Run ike sm-encryption-key-length enable
The device is enabled to carry the SM encryption key length in IKE negotiation packets.
By default, IKE negotiation packets do not carry the SM encryption key length.
If the IKE responder cannot process the SM encryption key length, run the undo ike sm-encryption-key-length enable command on the IKE initiator to disable IKE negotiation packets from carrying the SM encryption key length. Otherwise, IKE negotiation fails.
Run ike peer peer-name
The IKE peer view is displayed.
- SM2 digital envelope authentication (digital-envelope version 2.0)
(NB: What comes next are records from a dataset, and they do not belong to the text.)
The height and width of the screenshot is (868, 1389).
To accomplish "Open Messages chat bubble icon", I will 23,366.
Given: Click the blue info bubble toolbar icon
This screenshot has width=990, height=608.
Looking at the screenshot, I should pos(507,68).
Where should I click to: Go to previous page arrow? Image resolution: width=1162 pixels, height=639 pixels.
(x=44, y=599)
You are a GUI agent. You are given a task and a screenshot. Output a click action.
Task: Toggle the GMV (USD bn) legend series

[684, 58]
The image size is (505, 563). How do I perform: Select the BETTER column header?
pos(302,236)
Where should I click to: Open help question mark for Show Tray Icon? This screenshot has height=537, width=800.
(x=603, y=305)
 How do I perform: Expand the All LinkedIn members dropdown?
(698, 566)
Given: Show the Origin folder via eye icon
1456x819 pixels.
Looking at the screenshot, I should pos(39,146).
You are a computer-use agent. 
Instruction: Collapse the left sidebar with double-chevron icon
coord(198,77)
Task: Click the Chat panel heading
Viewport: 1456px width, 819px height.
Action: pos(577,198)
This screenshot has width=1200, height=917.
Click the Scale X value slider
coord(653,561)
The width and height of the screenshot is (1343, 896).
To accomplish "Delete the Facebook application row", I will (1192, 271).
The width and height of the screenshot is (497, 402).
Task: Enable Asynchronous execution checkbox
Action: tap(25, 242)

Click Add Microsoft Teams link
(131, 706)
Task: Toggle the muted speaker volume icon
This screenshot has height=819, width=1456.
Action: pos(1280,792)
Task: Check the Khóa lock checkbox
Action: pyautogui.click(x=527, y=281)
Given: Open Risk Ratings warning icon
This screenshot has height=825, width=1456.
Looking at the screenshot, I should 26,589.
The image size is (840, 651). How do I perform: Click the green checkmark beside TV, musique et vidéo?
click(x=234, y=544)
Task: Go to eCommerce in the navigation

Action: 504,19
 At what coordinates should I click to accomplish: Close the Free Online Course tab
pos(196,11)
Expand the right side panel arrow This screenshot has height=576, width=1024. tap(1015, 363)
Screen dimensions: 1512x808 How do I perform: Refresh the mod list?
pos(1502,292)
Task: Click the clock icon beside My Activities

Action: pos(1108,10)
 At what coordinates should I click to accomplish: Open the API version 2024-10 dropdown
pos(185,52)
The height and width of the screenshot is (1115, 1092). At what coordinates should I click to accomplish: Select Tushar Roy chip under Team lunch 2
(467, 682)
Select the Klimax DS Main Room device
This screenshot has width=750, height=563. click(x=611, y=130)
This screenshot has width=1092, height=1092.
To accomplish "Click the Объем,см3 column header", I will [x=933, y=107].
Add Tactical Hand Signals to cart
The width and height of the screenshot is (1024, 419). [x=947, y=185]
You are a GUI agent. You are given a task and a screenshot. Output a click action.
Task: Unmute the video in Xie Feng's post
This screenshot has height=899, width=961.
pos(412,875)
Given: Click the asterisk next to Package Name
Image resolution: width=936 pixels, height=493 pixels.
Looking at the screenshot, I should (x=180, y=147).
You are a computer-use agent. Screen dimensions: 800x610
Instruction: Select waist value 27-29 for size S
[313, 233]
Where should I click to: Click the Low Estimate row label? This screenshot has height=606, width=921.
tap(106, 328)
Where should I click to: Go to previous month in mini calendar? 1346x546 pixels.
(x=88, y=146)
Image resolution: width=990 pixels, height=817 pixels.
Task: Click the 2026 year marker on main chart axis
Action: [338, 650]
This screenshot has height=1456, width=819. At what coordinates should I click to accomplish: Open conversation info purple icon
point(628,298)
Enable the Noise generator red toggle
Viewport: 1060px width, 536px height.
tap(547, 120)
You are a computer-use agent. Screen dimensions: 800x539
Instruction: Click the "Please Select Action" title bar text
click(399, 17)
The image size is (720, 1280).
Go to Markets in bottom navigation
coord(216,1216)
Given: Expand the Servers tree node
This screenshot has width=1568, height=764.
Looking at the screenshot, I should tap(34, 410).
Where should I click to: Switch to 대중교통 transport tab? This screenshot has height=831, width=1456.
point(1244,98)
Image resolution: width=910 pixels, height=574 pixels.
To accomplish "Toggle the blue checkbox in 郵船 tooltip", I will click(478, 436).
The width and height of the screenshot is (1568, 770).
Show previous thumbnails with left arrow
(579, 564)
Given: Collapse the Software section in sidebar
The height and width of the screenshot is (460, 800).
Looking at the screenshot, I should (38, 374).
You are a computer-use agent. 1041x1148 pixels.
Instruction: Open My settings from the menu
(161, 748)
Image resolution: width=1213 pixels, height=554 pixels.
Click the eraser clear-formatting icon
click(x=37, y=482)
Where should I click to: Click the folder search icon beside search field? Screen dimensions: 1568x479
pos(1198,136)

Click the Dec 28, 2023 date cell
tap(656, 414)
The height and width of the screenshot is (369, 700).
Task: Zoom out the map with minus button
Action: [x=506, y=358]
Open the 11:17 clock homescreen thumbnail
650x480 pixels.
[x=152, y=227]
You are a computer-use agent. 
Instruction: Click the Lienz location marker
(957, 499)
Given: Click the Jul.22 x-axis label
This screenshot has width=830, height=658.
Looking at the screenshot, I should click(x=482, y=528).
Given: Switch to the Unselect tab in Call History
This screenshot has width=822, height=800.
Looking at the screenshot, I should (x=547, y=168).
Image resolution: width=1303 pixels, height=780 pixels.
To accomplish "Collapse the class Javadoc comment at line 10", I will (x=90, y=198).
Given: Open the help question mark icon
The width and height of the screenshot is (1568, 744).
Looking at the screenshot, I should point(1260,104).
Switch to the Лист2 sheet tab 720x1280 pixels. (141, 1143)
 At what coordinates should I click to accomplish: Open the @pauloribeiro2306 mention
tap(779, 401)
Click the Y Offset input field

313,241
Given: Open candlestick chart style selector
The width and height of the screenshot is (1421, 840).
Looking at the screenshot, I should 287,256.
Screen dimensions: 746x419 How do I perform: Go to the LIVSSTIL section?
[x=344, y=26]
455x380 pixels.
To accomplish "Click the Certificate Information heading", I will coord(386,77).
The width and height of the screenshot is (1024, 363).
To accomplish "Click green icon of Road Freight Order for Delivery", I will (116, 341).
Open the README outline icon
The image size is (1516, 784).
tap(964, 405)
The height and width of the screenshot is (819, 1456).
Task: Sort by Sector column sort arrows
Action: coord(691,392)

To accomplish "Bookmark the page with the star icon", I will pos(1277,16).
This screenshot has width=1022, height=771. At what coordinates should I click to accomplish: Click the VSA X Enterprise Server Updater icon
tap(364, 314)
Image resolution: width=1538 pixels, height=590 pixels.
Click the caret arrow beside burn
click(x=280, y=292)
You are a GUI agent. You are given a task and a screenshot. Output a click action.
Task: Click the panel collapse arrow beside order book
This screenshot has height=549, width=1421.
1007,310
- Run the encryption-certificate pki realm realm-name
Configure a PKI encryption realm for an IKE peer.
The encryption certificate used for SM digital envelope authentication must be imported to the device using the pki import-certificate local realm realm-name { der | pkcs12 | pem } filename filename no-check-same-name command. The no-check-same-name parameter allows the device to import the encryption certificate and signature certificate with the same issuer and subject names.
- Run the signature-certificate pki realm realm-name
Configure a PKI signature realm for an IKE peer.
The signature certificate used for SM digital envelope authentication must be imported to the device using the pki import-certificate local realm realm-name { der | pkcs12 | pem } filename filename no-check-same-name command. The no-check-same-name parameter allows the device to import the encryption certificate and signature certificate with the same issuer and subject names.
- Run the encryption-certificate pki realm realm-name
- (Optional) Run lifetime-notification-message enable
The device is enabled to send IKE SA lifetime notification messages.
By default, the device does not send IKE SA lifetime notification messages.
IKEv1 peers negotiate the lifetime, and a smaller SA lifetime at the two ends is used. When a Huawei device and a non-Huawei device establish an IPSec tunnel and they use different IKE SA lifetimes, run this command to enable the device to send IKE SA lifetime notification messages. By doing this, two ends can successfully perform IKE negotiation.
- (Optional) Run lifetime-notify-payload hash-disable
Configure the device not to calculate the notification payload of the aging configuration during IKEv1 phase-2 HASH2 calculation.
By default, the device calculates the notification payload of the aging configuration during IKEv1 phase-2 HASH2 calculation.
This command is used for compatibility with the hash calculation difference between the local device and the peer non-Huawei device during IKEv1 phase-2 negotiation. If the peer device of the tunnel is a Huawei device, do not run this command.
- (Optional) Run re-authentication interval interval
The IKEv2 re-authentication interval is set.
By default, IKEv2 does not perform re-authentication.
In remote access, IPSec peers periodically send re-authentication packets, which reduces potential risks of attacks and improves IPSec network security.